◆ APPLY WHAT YOU READ ◆
A. Summarize the passage on SQL Server indexes in two sentences.
B. In the listing, begin at the line that has "Locate an element" and stop after the line that has "Looking at the". Give those lines as a numbered list, leaving out blank lines.

------ TEXT UNDER STUDY

The introduction of columnstore indexes in SQL Server 2012 was a revolutionary step in the world of SQL Server. A new index type was introduced, based on a completely new storage concept. This was considered so crucial that the very storage paradigm is encoded in the name, to remind us every time we use them that these indexes use a columnar oriented storage structure.
To fully appreciate just how different these indexes are, and why work so well in reporting and online analytical processing (OLAP) workloads, but not for online transaction processing (OLTP), we must first look at the traditional “rowstore” indexes.
Traditionally, all indexes indexes in SQL Server share one feature: the basic layout of the pages in the database file. For each row, one single, consecutive block of bytes is used to store the values in all columns, or all columns included in the index. Even for LOB data and other varying length data that is too large to fit on the page, a pointer to the actual data is still included in the block of bytes that represents a row.
To understand how this works, let’s look at a simple sample table. (See figure 2-1). Note that this table is for demonstration purposes only, and is not intended to be an example of good table design.
Figure 2-1: Sample table
When SQL Server has to store this data, it will start by writing all columns of the first row to a page. Then if there is enough space, the second row will be added to the same page, and so on until the page is full. And then a new page is allocated and the process continues. In figure 2-2, you see a graphical representation of the end product, with different colors used to visualize the different pages. (In reality, a single page has 8,060 bytes available, so more than three rows will fit on a page; this is a simplification to visualize the structure – plus, I don’t get paid by the word, so why bother creating a sample with hundreds of rows?)
Figure 2-2: Row-oriented storage
This storage structure is ideal for OLTP workloads. If you need to insert a row, delete a row, or update a row, you make all changes on just a single page in the data file. And queries that are selective enough to return only a few rows usually also touch only a single page, or two pages in the worst case. In the example in Figure 2-2, if you select all sales for a single day, you need just a single page for most dates, and still only two for March 20, 2012.

------------
------ DATA

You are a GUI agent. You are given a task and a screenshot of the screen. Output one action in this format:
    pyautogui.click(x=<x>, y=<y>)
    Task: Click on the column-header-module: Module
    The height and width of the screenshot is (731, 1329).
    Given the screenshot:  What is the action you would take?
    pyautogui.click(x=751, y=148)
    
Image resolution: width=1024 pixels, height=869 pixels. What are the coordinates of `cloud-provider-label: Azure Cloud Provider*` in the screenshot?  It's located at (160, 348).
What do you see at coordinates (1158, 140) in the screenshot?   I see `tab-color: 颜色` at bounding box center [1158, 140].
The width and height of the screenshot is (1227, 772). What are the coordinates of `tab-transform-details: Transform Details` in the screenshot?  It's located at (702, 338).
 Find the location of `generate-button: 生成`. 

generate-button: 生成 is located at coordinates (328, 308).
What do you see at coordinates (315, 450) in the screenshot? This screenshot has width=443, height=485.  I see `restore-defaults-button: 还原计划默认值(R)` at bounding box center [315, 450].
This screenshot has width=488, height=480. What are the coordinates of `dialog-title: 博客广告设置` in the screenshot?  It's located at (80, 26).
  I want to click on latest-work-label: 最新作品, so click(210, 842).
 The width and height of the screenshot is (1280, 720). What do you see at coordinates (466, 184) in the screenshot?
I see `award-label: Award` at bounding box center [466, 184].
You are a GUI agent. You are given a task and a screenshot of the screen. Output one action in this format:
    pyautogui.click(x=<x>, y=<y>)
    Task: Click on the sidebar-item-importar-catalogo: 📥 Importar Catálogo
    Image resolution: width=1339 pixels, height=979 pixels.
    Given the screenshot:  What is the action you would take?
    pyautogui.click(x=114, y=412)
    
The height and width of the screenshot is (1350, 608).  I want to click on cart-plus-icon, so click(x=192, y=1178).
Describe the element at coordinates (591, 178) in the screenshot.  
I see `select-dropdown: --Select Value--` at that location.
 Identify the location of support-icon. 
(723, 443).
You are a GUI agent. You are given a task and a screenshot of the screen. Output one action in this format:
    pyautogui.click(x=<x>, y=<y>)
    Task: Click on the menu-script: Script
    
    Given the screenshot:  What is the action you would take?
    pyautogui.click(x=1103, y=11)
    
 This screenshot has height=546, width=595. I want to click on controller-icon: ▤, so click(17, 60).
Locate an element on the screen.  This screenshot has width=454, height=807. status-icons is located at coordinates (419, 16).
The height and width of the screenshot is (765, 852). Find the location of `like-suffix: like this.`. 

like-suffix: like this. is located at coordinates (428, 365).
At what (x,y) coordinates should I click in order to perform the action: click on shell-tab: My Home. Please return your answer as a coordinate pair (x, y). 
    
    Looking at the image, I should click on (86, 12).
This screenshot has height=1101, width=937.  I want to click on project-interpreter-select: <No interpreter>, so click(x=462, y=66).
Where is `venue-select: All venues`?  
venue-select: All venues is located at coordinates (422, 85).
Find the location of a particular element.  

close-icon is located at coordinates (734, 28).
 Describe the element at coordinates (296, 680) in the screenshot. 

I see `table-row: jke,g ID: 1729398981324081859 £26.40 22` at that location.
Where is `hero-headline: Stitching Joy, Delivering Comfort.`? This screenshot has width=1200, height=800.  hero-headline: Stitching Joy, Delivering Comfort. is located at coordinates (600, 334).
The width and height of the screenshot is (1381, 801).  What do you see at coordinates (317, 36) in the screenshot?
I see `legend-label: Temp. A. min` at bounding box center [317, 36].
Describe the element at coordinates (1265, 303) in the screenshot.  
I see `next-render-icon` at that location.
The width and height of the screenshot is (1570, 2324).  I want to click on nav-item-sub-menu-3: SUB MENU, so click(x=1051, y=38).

------------

◆ SOLUTIONS FOR EACH TASK ◆
A. SQL Server 2012 introduced columnstore indexes, a new index type built on a column-oriented storage structure, and understanding why they differ requires first looking at traditional rowstore indexes. In rowstore storage, each row's column values are kept in one consecutive block of bytes and rows fill a page before a new one is allocated, which suits OLTP workloads because changes and selective queries usually touch only one or two pages.

B.
1. Locate an element on the screen.  This screenshot has width=454, height=807. status-icons is located at coordinates (419, 16).
2. The height and width of the screenshot is (765, 852). Find the location of `like-suffix: like this.`. 
3. like-suffix: like this. is located at coordinates (428, 365).
4. At what (x,y) coordinates should I click in order to perform the action: click on shell-tab: My Home. Please return your answer as a coordinate pair (x, y). 
5.     Looking at the image, I should click on (86, 12).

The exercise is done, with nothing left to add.